Doesn't OpenFabrics want to grow beyond MPI? Woody said that verbs is
designed to support a billion different things -- outside of MPI and a
few storage protocols (none of which are widely adopted), how much is
OFED used?
</banging the same old drum>
Jeff and I talked for a while today, and we're pretty sure that as
long as
the byte set by the kernel notifier is written before the pages are
returned
into the unallocated list, there isn't actually a race condition.
[snip]
However, there's still then the problem with the notifier concept of
how the
kernel passes which pages were given back to the kernel. It has to
pass a
(potentially very large) amount of data back to the user, so the
memory
ownership issues with kernel/user space are interesting. It also
has to
somewhat atomically prepare the list and undset the notifier byte,
which is
also problematic. But probably workable.
I feel compelled to amend this: this notifier concept *may be
workable*, but it's still quite complex for the reasons Brian cited.

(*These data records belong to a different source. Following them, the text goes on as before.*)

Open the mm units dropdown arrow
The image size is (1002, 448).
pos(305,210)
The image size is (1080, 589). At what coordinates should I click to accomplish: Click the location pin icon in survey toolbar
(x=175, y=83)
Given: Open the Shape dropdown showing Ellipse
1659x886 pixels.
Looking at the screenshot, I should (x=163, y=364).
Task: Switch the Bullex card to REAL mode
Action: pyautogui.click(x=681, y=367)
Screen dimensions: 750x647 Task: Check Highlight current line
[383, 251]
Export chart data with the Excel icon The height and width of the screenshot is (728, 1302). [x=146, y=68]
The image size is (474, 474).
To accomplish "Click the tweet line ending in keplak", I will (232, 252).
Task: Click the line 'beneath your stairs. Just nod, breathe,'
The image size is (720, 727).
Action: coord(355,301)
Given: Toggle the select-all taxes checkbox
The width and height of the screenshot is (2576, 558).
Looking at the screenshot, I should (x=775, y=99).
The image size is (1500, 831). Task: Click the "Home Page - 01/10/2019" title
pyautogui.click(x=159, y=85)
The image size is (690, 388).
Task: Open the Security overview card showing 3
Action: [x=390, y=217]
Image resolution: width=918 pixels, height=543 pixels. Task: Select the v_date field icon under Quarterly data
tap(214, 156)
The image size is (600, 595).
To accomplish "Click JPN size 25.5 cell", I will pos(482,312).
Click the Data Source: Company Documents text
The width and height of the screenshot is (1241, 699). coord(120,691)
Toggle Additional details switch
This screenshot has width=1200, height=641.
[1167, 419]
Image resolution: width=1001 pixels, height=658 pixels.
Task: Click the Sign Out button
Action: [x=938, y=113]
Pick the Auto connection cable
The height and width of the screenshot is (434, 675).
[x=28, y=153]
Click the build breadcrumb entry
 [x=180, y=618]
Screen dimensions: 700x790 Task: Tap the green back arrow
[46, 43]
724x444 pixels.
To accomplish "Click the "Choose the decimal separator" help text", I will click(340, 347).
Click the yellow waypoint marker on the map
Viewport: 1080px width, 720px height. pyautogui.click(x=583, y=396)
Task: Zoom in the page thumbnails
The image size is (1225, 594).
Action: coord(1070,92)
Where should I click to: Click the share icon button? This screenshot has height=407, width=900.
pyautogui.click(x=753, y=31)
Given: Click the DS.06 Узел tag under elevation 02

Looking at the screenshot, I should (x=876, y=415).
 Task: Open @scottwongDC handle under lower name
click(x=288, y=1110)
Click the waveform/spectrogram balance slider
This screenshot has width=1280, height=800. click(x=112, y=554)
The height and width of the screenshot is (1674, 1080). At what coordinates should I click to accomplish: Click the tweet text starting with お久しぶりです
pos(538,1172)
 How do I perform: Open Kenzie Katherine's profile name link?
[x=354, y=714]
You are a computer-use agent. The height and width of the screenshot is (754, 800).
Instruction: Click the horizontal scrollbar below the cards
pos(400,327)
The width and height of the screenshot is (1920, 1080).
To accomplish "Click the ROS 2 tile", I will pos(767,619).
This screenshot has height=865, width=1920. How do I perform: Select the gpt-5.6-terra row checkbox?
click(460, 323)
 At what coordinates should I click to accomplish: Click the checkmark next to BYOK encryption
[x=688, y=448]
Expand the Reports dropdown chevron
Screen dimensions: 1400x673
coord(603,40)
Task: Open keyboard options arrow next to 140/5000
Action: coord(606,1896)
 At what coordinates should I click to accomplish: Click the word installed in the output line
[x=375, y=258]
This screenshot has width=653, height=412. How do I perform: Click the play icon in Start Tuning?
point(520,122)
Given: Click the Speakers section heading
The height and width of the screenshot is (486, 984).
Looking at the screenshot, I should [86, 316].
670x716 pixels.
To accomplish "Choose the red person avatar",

The goal here is to *reduce* complexity, especially for applications/
ULPs using the verbs stack.
If we put the registration cache in the network stack, application/ULP
complexity will be reduced significantly. My $0.02 is that using a
notifier solution is still fairly complex and introduces a new set of
problems.
FWIW: Putting the registration cache in the userspace verbs stack
means that verbs will now have to do the horrid malloc/mmap/etc.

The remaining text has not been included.